L’urbanisme numérique au Maroc tiendra-t-il ses promesses ? (PCNS)
Le Policy Center for the New South a publié, le 4 septembre, un papier d’opinion, de Mostafa Kheireddine, urbaniste senior à l’Université de Montréal, sur la qualité du l’urbanisme numérique au Maroc soulignant qu’il y a toujours des secteurs qui peinent à suivre la voie de dématérialisation au moment où l’actuelle crise de Covid-19 vient rappeler l’urgence de la structuration de l’écosystème digital et la promotion de l’administration numérique.
L’action publique urbaine dans le monde connait une « métamorphose » grâce à la montée en puissance du numérique dans la production et la gestion de la ville. Cependant, le Maroc connait un retard en la matière, affirme Kheireddine soulignant que la Cour des Comptes a relevé cette problématique dans son rapport de 2018. ‘’Le Maroc s’est classé 78ème dans l’indice des services en ligne et 110ème dans l’indice de l’e-gouvernement’’. D’après l’article d’opinion de Kheireddine, l’e-urbanisme porte essentiellement sur les autorisations de construire, la numérisation des documents et la mise en place de Géoportails et plateformes participatives (enquêtes publiques, élaboration des documents d’urbanisme, co-construction des projets urbains, …etc).
Par ailleurs, l’article a présenté notamment les premières expériences de l’urbanisme numérique au Maroc, qui remontent au milieu des années 1990, avec la numérisation de la deuxième génération des schémas directeurs d’aménagement urbain, la mise en place d’un Système d’Information Géographique (SIG) interactif des documents d’urbanisme de villes pilotes et d’un observatoire des indicateurs urbains. « Les ambitions de mise en œuvre ont été ponctuées par des phases de réalisation creuses, et ce faute d’une gouvernance unifiée et d’un portage stratégique et opérationnel et, surtout, en raison des choix du contexte social et politique de l’époque ». Ensuite, pendant les 2000, les décideurs de l’époque ont jeté les bases de l’’urbanisme à crédit’, qui lègue une très lourde facture aux générations futures, (une mobilisation des milliers d’hectares du foncier, des villes nouvelles inachevées, un habitat social à ‘’obsolescence programmée’’…), indique l’article.
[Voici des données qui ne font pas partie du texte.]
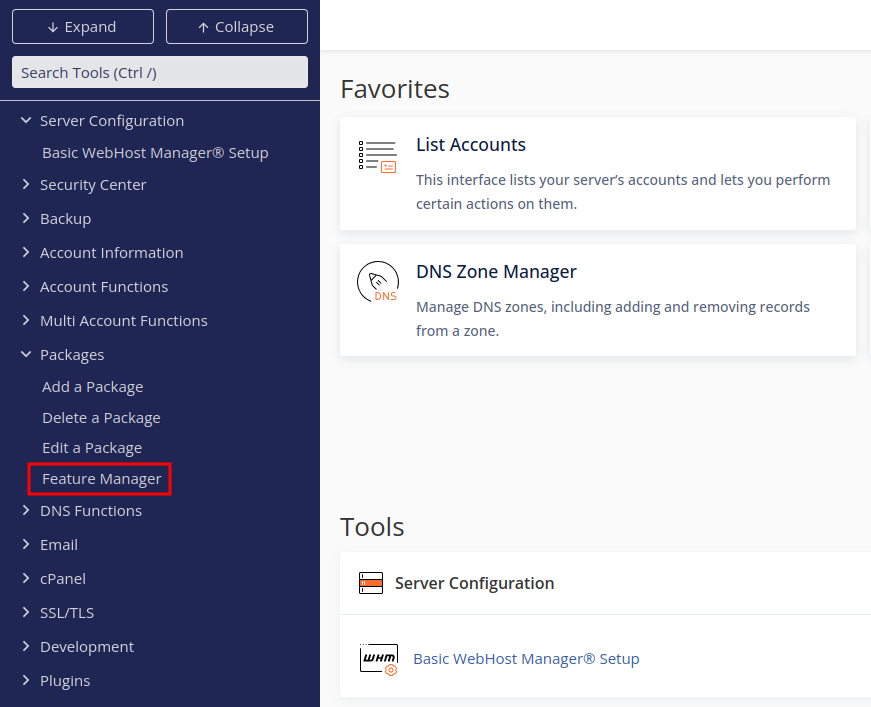871x707 pixels.
Task: Open the DNS Zone Manager favorite title
Action: coord(496,271)
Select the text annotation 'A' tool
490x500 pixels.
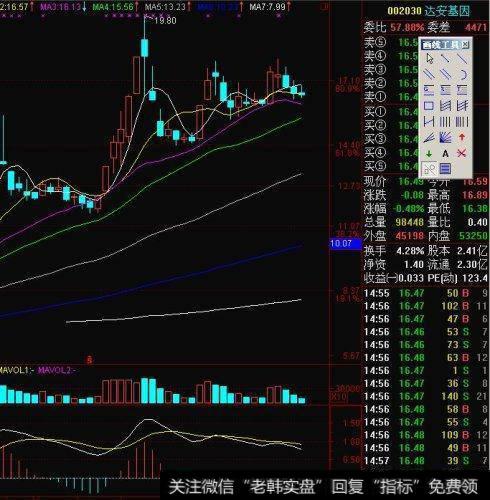coord(445,153)
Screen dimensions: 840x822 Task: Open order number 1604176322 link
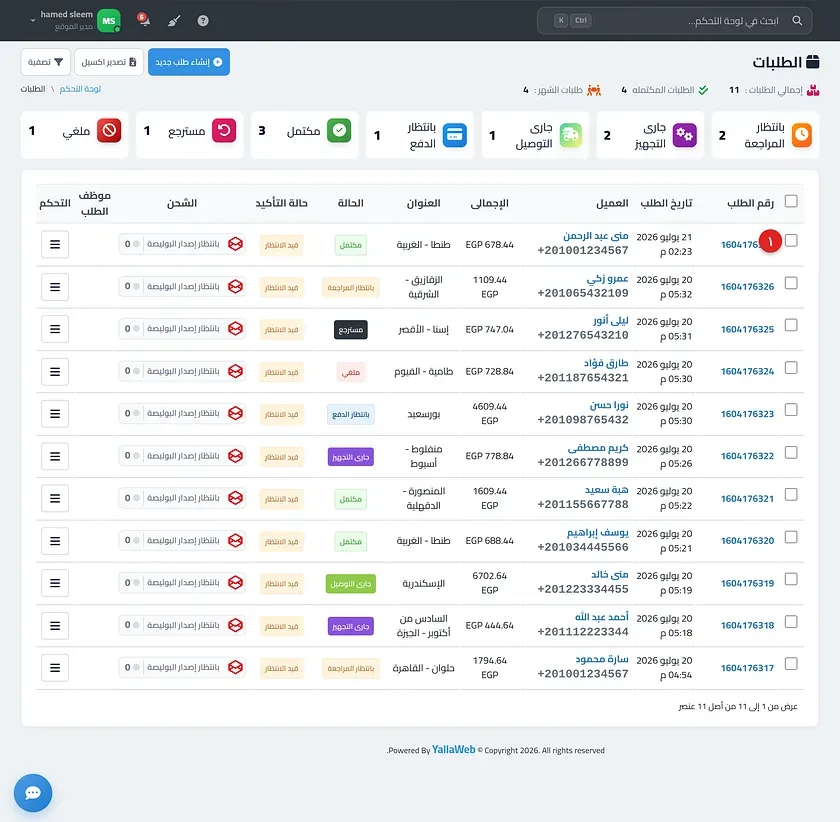[x=747, y=456]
S’agissant de la réglementation de l’e-urbanisme, la même source a indiqué qu’avec l’adoption du règlement général de construction en 2013 (Décret n° 2-13-424), fixant la forme et les conditions de délivrance des autorisations en urbanisme, la dématérialisation acquiert sa portée juridique (art.47) par une injonction aux acteurs concernés de mettre en place des bases de données numériques interactives communes (art. 48). Toutefois, sans compter sur la faible adhésion des acteurs locaux. Il a fallu, donc, un portage au niveau de la Direction générale des Collectivités locales (DGCL) pour embarquer les acteurs qui évoluent dans les clusters de l’urbanisme sur la voie du numérique. Conforté par le Décret n°2-18-475 du 12 juin 2019, instituant la dématérialisation des autorisations d’urbanisme (art.53) et les modalités de sa mise en œuvre (art.54), le déploiement de la plateforme rokhas.ma est synonyme d’un aggiornamento de l’heure de l’urbanisme numérique après plusieurs tentatives non entreprenantes.
Par ailleurs, l’article a traité la question du Géoportail national de l’urbanisme comme étant la pièce manquante de l’écosystème. Un dispositif juridique qui facilite l’accès en ligne aux documents d’urbanisme, géographiques ou géolocalisés, permettant à chaque citoyen, promoteur, aménageur ou investisseur de localiser un terrain, de connaître le zonage et les prescriptions d’urbanisme qui s’y appliquent.
« L’urbanisme numérique doit servir à construire la ville de demain », indique Mustapha Kheireddine, ajoutant que la transition en cours vers un nouveau modèle de développement représente une opportunité de faire du numérique (plateformes et services en ligne) un levier pour l’amélioration de la qualité de vie, l’attractivité territoriale et la création de la valeur économique.